Records for this task:
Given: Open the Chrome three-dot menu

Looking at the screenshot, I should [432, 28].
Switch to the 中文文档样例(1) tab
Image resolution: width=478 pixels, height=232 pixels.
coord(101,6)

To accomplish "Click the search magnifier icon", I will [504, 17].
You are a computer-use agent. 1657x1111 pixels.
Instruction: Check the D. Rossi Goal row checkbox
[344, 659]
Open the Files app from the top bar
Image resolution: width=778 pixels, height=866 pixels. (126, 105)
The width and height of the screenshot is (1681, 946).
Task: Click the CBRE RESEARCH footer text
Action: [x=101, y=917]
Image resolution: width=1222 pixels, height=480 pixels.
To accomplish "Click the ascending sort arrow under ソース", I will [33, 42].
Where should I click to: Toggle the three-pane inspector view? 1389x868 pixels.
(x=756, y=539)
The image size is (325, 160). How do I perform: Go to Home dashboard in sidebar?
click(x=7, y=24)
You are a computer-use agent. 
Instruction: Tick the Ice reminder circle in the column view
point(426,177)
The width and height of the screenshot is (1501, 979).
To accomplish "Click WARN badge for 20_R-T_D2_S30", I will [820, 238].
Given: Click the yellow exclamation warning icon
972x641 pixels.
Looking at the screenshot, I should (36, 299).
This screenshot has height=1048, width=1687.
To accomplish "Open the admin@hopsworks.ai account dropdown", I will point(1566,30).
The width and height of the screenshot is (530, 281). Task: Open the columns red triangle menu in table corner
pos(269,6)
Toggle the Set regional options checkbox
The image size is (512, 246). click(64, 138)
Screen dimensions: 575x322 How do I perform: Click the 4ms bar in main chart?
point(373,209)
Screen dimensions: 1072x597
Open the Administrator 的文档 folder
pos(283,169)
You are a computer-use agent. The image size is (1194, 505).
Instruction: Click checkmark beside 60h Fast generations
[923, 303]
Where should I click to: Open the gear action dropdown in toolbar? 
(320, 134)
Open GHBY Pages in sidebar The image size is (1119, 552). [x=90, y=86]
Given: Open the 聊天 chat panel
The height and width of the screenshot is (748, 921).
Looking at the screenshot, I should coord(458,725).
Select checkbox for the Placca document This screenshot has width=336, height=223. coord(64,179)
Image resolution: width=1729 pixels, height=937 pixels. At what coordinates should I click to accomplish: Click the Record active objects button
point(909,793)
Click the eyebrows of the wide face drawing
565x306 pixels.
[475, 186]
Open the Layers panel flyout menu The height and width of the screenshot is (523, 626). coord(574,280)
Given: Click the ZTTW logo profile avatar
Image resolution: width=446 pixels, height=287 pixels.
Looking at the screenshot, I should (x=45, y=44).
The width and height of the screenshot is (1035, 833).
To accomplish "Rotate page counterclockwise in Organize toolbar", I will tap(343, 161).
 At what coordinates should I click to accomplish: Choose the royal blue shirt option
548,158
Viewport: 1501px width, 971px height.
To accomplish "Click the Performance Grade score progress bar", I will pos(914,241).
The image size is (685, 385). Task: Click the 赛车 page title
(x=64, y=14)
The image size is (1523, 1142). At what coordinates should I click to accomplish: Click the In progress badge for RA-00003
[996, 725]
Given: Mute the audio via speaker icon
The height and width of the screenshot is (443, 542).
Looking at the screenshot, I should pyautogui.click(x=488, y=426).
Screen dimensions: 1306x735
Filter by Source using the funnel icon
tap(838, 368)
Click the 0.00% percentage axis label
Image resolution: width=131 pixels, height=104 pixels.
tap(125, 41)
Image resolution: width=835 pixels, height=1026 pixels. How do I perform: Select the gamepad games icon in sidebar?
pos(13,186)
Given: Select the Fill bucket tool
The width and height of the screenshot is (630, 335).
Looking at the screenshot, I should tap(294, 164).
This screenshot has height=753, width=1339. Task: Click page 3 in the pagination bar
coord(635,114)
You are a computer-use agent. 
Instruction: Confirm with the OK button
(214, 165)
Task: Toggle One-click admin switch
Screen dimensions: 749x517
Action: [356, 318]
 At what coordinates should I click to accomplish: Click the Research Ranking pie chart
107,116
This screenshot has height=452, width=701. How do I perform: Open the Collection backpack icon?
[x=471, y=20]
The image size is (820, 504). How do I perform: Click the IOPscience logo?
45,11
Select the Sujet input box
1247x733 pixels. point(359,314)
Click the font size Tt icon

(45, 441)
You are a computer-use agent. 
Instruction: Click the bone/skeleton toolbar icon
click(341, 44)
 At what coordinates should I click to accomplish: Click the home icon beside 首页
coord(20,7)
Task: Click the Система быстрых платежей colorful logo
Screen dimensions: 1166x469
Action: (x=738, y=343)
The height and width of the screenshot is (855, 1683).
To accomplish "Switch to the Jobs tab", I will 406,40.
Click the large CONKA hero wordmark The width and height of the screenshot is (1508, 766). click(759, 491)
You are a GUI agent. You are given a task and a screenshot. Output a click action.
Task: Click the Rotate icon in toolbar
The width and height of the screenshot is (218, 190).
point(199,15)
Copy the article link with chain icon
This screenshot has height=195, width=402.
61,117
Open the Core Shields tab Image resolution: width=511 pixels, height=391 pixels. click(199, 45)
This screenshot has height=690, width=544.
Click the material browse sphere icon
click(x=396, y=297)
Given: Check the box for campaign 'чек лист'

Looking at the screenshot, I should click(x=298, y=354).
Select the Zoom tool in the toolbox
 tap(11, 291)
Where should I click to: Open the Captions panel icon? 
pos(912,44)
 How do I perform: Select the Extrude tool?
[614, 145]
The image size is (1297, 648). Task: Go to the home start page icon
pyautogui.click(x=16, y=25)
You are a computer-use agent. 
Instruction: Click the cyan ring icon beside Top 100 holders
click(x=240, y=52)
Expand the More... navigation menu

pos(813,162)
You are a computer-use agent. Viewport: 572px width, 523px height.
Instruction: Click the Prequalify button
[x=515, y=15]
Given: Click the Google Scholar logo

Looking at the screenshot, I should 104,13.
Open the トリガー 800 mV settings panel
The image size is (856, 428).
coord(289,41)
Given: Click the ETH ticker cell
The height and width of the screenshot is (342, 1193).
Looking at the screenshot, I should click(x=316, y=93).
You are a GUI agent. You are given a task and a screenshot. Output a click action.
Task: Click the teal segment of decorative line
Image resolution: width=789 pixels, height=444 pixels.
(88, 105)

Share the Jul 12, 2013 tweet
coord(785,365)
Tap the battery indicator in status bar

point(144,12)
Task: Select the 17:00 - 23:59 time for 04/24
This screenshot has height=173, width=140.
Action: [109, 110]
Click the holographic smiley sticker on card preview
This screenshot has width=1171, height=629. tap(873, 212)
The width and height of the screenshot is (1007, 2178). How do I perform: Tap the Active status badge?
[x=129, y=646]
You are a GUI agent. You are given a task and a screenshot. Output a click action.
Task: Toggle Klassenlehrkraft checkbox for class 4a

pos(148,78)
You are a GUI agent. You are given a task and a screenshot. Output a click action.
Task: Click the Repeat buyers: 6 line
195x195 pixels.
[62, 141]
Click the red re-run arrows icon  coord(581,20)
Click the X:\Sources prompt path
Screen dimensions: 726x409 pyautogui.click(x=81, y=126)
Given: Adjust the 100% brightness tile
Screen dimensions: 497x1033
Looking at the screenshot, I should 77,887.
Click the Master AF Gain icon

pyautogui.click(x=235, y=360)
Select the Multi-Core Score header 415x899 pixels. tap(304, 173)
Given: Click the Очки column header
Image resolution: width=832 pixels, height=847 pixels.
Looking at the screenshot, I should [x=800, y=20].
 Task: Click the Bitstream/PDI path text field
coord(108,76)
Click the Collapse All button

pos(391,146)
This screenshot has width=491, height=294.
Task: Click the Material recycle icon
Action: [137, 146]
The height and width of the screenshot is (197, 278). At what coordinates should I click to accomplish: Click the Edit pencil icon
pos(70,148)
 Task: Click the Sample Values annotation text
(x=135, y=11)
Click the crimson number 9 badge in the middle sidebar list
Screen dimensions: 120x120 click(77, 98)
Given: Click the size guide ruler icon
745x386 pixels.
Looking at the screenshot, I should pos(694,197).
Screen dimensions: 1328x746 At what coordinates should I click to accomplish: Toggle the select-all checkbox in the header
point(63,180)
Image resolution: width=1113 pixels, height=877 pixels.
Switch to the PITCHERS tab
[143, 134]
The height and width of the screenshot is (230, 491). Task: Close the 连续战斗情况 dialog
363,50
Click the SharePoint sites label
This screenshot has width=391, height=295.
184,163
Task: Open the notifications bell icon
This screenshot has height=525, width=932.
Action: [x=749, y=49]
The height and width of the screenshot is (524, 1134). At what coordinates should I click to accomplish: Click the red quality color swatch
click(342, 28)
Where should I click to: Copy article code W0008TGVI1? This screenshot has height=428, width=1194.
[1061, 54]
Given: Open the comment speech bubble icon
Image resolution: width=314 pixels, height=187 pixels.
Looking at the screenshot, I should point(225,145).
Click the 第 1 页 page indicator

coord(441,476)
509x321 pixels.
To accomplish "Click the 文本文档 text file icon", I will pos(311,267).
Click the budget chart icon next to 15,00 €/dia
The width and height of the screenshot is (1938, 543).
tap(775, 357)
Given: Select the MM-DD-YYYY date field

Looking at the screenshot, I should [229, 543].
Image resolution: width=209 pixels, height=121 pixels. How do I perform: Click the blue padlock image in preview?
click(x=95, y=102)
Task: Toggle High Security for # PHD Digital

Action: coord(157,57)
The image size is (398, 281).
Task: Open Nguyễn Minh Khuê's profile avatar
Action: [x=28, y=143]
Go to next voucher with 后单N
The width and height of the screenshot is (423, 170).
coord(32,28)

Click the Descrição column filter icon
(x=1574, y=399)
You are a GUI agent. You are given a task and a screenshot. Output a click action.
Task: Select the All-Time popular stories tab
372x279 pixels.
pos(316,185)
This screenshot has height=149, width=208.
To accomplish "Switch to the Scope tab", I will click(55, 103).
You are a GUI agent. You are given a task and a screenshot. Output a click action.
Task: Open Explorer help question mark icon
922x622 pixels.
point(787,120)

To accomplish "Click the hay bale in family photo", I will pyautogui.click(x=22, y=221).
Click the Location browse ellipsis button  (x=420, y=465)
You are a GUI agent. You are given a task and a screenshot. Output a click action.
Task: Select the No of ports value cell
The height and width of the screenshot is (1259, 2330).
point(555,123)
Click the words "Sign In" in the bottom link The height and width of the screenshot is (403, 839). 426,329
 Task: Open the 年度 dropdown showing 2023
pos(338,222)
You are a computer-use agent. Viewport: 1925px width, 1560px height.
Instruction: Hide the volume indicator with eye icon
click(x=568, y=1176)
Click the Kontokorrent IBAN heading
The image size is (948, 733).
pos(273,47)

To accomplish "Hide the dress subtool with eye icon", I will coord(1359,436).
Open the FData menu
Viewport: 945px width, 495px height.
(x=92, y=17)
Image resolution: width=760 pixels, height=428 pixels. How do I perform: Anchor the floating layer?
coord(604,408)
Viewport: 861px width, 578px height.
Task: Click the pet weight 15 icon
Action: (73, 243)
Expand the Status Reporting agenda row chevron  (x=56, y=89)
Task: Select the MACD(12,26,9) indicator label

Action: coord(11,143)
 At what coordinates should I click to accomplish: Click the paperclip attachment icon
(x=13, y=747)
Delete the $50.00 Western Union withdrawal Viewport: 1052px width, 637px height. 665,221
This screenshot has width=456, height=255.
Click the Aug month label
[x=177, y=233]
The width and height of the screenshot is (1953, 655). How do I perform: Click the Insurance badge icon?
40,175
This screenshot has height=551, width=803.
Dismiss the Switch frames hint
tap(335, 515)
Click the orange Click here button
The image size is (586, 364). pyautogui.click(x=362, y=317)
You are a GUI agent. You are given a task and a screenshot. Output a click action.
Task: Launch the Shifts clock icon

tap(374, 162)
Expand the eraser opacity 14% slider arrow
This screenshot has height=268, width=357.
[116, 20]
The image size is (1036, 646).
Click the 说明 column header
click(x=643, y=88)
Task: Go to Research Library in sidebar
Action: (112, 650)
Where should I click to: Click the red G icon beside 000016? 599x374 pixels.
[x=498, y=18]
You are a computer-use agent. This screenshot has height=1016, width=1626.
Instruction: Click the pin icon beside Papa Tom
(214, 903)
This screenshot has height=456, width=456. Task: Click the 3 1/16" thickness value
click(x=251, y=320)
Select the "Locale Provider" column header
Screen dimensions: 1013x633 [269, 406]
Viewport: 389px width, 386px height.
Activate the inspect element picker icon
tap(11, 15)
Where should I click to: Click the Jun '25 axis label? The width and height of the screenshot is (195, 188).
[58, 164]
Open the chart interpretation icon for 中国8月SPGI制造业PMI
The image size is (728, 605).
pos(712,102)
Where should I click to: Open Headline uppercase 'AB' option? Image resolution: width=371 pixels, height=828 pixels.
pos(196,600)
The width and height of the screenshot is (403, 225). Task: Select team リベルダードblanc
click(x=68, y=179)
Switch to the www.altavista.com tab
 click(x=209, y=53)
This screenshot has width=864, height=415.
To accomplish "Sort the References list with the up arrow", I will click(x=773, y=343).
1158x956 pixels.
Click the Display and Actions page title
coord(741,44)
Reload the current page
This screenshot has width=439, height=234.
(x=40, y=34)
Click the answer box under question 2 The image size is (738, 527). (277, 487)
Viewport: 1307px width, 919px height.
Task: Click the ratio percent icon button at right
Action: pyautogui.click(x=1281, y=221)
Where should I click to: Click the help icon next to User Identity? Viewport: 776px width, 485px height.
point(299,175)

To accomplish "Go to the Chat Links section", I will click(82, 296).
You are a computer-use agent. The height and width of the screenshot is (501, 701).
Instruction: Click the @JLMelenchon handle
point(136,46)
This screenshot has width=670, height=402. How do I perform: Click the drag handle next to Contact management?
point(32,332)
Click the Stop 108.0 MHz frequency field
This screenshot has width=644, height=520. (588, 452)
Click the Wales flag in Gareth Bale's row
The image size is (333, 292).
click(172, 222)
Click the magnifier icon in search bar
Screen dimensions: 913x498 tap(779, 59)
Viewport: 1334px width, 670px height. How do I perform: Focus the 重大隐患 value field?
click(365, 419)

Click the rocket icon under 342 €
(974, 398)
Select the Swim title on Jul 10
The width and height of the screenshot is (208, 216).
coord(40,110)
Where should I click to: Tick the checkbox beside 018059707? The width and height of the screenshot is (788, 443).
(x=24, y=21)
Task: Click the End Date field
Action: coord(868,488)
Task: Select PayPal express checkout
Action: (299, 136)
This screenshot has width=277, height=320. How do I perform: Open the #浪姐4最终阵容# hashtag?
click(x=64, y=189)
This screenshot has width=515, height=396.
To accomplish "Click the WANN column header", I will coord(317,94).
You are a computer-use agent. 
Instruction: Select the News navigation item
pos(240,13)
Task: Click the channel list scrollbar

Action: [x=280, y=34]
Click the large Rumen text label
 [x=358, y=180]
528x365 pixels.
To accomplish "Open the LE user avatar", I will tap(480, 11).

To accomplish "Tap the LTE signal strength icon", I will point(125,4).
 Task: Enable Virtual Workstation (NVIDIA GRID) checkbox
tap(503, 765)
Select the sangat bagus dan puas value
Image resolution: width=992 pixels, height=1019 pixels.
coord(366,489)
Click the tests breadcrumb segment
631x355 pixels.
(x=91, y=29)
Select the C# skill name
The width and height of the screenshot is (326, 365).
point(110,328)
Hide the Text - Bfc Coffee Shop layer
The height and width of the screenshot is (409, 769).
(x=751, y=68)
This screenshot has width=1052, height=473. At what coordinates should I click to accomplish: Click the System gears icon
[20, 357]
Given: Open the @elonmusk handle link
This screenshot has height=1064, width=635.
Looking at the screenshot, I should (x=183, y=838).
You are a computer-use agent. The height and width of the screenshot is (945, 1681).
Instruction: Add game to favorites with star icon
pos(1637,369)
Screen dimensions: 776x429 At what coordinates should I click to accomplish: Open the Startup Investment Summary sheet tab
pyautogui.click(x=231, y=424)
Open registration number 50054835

Description of the task: Transcribe the material above without any changes, starting at the line that contains "Click the holographic" and ending at the line that contains "Looking at the screenshot, I should [x=800, y=20].", with both of those lines included.

Solution for this problem:
Click the holographic smiley sticker on card preview
This screenshot has width=1171, height=629. tap(873, 212)
The width and height of the screenshot is (1007, 2178). How do I perform: Tap the Active status badge?
[x=129, y=646]
You are a GUI agent. You are given a task and a screenshot. Output a click action.
Task: Toggle Klassenlehrkraft checkbox for class 4a

pos(148,78)
You are a GUI agent. You are given a task and a screenshot. Output a click action.
Task: Click the Repeat buyers: 6 line
195x195 pixels.
[62, 141]
Click the red re-run arrows icon  coord(581,20)
Click the X:\Sources prompt path
Screen dimensions: 726x409 pyautogui.click(x=81, y=126)
Given: Adjust the 100% brightness tile
Screen dimensions: 497x1033
Looking at the screenshot, I should 77,887.
Click the Master AF Gain icon

pyautogui.click(x=235, y=360)
Select the Multi-Core Score header 415x899 pixels. tap(304, 173)
Given: Click the Очки column header
Image resolution: width=832 pixels, height=847 pixels.
Looking at the screenshot, I should [x=800, y=20].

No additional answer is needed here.